Vi tedierei inutilmente enumerandovi ora anche soltanto i principali dei drammi in versi che furono applauditi negli anni di cui sto parlando: nulla, dopo quegli applausi, dovuti per massima parte ad attori eccellenti, ha retto a lungo sulle scene, nulla ne è letto oggi da chi non faccia professione di logorarsi gli occhi sulle stampe dimenticate.

Che importa, per esempio, a voi di Aroldo il Sassone di Napoleone Giotti? Era il suo primo lavoro, nel 1846, e lo dedicava al Niccolini: piacque, e tre sere fu dato nel teatro del Cocomero, che ancora non si onorava del nome di lui. E che v'importa della sua Monaldesca? Al Guerrazzi la dedicò il Giotti nel 1853, e furoreggiò: Adelaide Ristori, che ne resse la parte principale, non è difficile credere che ne dovè trarre effetti mirabili; ma cosa più pazza (sia detto col debito rispetto alla memoria di quel pover uomo, morto di recente) non credo facile immaginarla, nè verseggiarla con peggiore rettorica romantica in più rimbombanti endecasillabi. Un po' dell'Hernani e un po' della Beatrice Cenci vi si mischiano nell'azione di un Leonello che, per vendicare un fratello ucciso da un marito geloso, si fa amare dalla moglie di lui, la fa complice dell'assassinio col quale lo toglie di mezzo, e poi le sghignazza in faccia che non l'ha amata mai e non l'ama. Tutto questo con balli mascherati, usci segreti, temporali, e canzonette sulla mandòla.

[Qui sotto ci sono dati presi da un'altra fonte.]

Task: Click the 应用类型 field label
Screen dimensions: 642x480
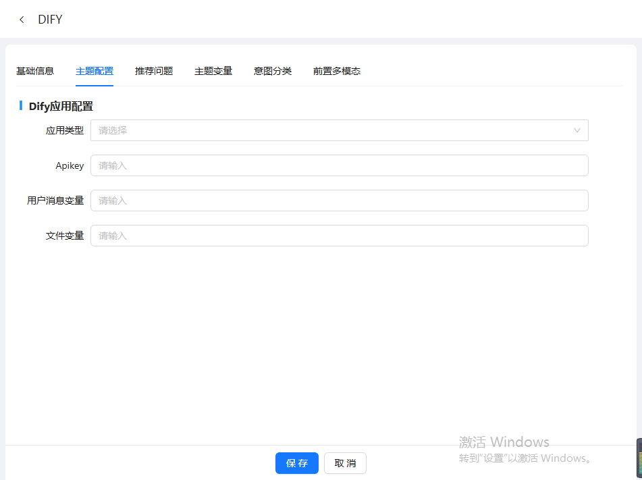Action: [x=65, y=130]
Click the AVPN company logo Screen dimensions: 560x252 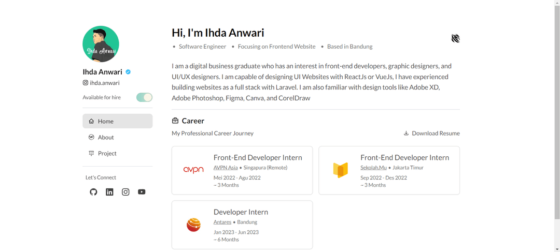pos(193,170)
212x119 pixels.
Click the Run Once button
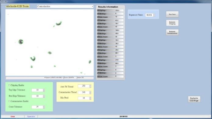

E meno v'importa, credo, dei drammi di Giuseppe Pieri, e del Francesco Guicciardini, del Dante Alighieri, della Beatrice Cenci, di Pompeo di Campello. Neppure il Nerone del Cossa valse a far rammentare dai critici il Nerone Cesare di lui: mentre invece richiamò l'attenzione di qualcuno al Paolo di Antonio Gazzoletti, gentil poeta ma un poco sbiancato e freddo, come lo definì il Tenca a ragione.

Il Gazzoletti e Antonio Somma (di cui la Parisina, del resto, era uscita nel 1835), e Giulio Carcano ed Ermolao Rubieri, meriterebbero, nella storia di questi tempi, almeno qualche parola. Un Arduino del Carcano sarebbe, per esempio, da raffrontare con l'Arduino d'Ivrea di Stanislao Morelli, che Tommaso Salvini improntò della sua gagliardia e fece tanto applaudire, costringendo (gli scriveva l'autore riconoscente) il pubblico a inchinarsi ad un ragazzo come innanzi ad un gigante. Ma si tratta, insomma, di opere morte da un pezzo e sepolte; gli ultimi guizzi furono esse di un genere destinato a spengersi, in quelle forme, per sempre.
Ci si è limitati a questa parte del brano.